YOUR TASKS —
[1] In the passage on the Pinedale Assembly Center, copy the part from "The Army officially" to "Forces Specialized Depot." and swap "evacuees" for "detainees" each time it appears.
[2] According to the passage on the Pinedale Assembly Center, which counties and states did the evacuees come from? List every one.
[3] Extend the passage on the Pinedale Assembly Center past its final sentence.
(SOURCE DOCUMENT Opens)
The community was the site of one of several temporary detention camps (also known as 'assembly centers') located throughout the West that represented the first phase of the mass incarceration of 97,785 Californians of Japanese ancestry during World War II. Pursuant to Executive Order 9066 signed by President Franklin D. Roosevelt on February 19, 1942, thirteen makeshift detention facilities were constructed at various California racetracks, fairgrounds, and labor camps. These facilities were intended to confine Japanese Americans until more permanent internment camps, such as those at Manzanar and Tule Lake in California, could be built in isolated areas of the country. Beginning on March 30, 1942, all native-born Americans and long-time legal residents of Japanese ancestry living in California were ordered to surrender themselves for detention.

Known as "Camp Pinedale" the assembly center was located six miles (10 km) north of downtown Fresno on vacant land near an existing mill-workers housing area. The area is now within the Fresno city limits, north of Herndon Avenue and one mile (1.6 km) west of Blackstone Avenue.

The Army officially acquired the site on 24 March 1942. At the time of acquisition there were 21 warehouses and 11 other buildings which had been used to store cotton, sugar, and machinery. From 7 May to 23 July 1942, the Pinedale Assembly Center housed a total of 4,823 evacuees, with a maximum of 4,792 at a time. The evacuees were from Sacramento and El Dorado counties, and Oregon and Washington. Ten barracks blocks, each with 26 buildings, were constructed for the evacuees, and a separate block was built for the military police and administration. Also at the camp was the 840th Army Air Forces Specialized Depot.
(SOURCE DOCUMENT Closes)
(DATA EXTRACT Opens)
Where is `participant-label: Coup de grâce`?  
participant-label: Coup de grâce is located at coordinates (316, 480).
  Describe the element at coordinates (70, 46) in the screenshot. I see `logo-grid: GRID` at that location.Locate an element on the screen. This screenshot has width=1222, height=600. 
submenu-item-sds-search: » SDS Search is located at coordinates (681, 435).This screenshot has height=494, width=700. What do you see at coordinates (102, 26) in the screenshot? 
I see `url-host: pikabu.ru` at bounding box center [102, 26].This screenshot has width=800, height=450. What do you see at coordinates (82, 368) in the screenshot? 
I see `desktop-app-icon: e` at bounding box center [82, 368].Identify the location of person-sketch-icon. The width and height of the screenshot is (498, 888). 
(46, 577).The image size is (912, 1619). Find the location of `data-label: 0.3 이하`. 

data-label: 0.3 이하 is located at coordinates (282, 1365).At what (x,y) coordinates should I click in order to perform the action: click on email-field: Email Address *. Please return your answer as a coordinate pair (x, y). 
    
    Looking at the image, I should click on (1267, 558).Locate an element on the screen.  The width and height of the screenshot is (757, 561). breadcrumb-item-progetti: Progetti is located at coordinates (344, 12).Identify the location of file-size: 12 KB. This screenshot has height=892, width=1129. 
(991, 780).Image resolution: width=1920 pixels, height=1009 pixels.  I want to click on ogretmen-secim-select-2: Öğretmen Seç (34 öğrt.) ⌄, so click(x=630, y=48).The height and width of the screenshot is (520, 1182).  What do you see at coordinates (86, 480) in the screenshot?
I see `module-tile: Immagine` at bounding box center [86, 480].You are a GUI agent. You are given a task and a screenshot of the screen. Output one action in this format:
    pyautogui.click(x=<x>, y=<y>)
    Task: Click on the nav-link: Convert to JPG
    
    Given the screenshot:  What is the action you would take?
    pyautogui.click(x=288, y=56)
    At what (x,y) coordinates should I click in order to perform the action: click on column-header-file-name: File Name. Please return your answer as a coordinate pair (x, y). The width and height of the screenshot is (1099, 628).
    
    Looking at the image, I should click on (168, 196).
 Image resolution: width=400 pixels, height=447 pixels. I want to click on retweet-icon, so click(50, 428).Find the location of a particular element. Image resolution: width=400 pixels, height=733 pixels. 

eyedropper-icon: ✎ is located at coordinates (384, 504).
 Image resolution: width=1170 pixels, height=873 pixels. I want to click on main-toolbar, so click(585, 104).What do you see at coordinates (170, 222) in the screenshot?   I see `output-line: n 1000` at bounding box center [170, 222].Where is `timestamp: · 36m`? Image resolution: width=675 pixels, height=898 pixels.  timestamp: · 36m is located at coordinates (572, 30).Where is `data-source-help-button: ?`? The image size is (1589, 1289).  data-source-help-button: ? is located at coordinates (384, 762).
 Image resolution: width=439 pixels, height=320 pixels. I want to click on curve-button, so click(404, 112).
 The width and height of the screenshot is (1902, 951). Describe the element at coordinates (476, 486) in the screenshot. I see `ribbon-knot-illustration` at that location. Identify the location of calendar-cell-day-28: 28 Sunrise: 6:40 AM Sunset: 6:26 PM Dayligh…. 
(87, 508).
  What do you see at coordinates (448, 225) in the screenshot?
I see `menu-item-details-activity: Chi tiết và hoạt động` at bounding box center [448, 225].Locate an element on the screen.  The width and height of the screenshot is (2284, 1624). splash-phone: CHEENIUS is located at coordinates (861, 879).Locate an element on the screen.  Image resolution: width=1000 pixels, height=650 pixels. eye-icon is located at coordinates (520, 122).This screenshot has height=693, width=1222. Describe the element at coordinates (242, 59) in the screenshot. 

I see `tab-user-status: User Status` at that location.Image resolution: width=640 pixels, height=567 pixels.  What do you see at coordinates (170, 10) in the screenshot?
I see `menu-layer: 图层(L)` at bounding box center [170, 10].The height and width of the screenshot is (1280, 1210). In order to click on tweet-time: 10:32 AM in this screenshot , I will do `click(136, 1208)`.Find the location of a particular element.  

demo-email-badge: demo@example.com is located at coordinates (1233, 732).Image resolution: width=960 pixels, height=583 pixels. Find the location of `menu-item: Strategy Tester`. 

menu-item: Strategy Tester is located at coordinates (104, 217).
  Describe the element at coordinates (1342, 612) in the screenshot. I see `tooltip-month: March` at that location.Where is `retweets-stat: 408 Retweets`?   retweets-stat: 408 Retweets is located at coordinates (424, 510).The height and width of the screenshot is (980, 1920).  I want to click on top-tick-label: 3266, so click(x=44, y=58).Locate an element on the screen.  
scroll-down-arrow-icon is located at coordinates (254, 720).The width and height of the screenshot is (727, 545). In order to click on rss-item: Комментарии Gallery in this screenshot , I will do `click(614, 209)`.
(DATA EXTRACT Closes)
ANSWERS GIVEN —
[1]
The Army officially acquired the site on 24 March 1942. At the time of acquisition there were 21 warehouses and 11 other buildings which had been used to store cotton, sugar, and machinery. From 7 May to 23 July 1942, the Pinedale Assembly Center housed a total of 4,823 detainees, with a maximum of 4,792 at a time. The detainees were from Sacramento and El Dorado counties, and Oregon and Washington. Ten barracks blocks, each with 26 buildings, were constructed for the detainees, and a separate block was built for the military police and administration. Also at the camp was the 840th Army Air Forces Specialized Depot.

[2] Sacramento County, El Dorado County, Oregon, Washington

[3]
There is an historical marker just east of Blackstone Avenue on the site of the railroad stop where the Japanese were brought to Fresno. The tracks have been removed, and there is now a bike trail in their place. The granite marker is on the side of the trail below the Freeway 41 overpass on Nees Avenue. At present, some of the original buildings from that era are still standing and a memorial is planned to be unveiled.

==Education==
Fresno County Public Library operates the Pinedale Branch Library.

Clovis Unified School District serves the Pinedale Community. CUSD's Pinedale Elementary School, Nelson Elementary School, Kastner Intermediate School and Clovis West High School operate in the Pinedale area.